How is the money interest rate set?  It is based on the natural rate of interest, which is the difference in the price of a good today versus its price at some time in the future.  If someone can borrow $100, buy raw materials, convert them into a finished good which can be sold in one year for $110, he will pay up to 10% interest for that loan.  The market for money and the information it conveys allows for the supply and demand of other goods to tend toward equilibrium.  The existence of money in an economy allows for an increase in the division of labor, as some people will choose to exchange their labor for money instead of producing an entire good on their own.  This allows for greater specialization and it increases efficiency, so this would not seem to be a destabilizing force necessitating the benevolent wisdom of our deus ex machina.

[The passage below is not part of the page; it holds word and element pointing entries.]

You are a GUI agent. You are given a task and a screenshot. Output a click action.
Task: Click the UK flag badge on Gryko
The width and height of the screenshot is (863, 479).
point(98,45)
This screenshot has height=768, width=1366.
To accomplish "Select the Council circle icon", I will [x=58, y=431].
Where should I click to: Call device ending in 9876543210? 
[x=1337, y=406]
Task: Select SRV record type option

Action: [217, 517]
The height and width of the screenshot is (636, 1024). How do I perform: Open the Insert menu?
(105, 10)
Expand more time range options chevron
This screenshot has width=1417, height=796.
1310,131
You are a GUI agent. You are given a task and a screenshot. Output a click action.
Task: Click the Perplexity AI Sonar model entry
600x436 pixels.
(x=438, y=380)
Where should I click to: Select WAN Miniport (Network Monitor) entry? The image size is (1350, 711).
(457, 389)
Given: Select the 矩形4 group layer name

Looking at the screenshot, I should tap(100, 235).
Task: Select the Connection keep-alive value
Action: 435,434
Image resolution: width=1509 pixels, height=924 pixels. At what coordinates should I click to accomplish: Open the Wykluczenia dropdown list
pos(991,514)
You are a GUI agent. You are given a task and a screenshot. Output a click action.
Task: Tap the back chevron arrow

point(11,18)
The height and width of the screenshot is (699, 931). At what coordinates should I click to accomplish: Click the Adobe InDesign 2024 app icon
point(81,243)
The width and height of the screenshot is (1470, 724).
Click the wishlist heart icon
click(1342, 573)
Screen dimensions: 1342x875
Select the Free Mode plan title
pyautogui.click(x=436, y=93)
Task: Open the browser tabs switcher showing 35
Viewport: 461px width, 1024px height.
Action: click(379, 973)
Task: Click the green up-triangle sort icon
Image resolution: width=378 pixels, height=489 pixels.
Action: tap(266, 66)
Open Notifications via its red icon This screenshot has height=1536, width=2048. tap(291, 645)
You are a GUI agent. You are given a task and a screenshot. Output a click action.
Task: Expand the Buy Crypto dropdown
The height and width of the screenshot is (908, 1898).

It is at this point, where some people exchange their labor for money, when they become employees of other people, that some say that breakdowns can occur and intervention can become necessary.  It is widely agreed that the money paid to the person in exchange for his work is equal to the marginal product of his labor.  It is also contended that people, specifically workers, will supply their labor until the disutility of one more unit of labor equals the utility of the money received, the wage.

Keynes’ General Theory

John Maynard Keynes disagreed with the second contention, and said that if this were so there would be no involuntary unemployment.  Keynes’ opponents said large scale involuntary unemployment would only exist if real wages were kept artificially high by unions of workers or by governments.  Keynes responded that workers suffered from a “money illusion”, meaning that they did not care much about real wages and instead focused on nominal wages.  So even if prices of consumer goods were falling, and real wages were rising, workers would only see the stagnant or falling nominal wages.  Keynes also argued that workers would not be able to affect their real wages much anyway, since their agreed to lower nominal wages would lead to a fall in prices and thus unchanged real wages (although the fact exists that wages make up only a part of production costs).  Involuntary unemployment would exist, said Keynes, if consumer goods rose relative to nominal wages, in other words if real wages fell, and the supply of and demand for labor increased.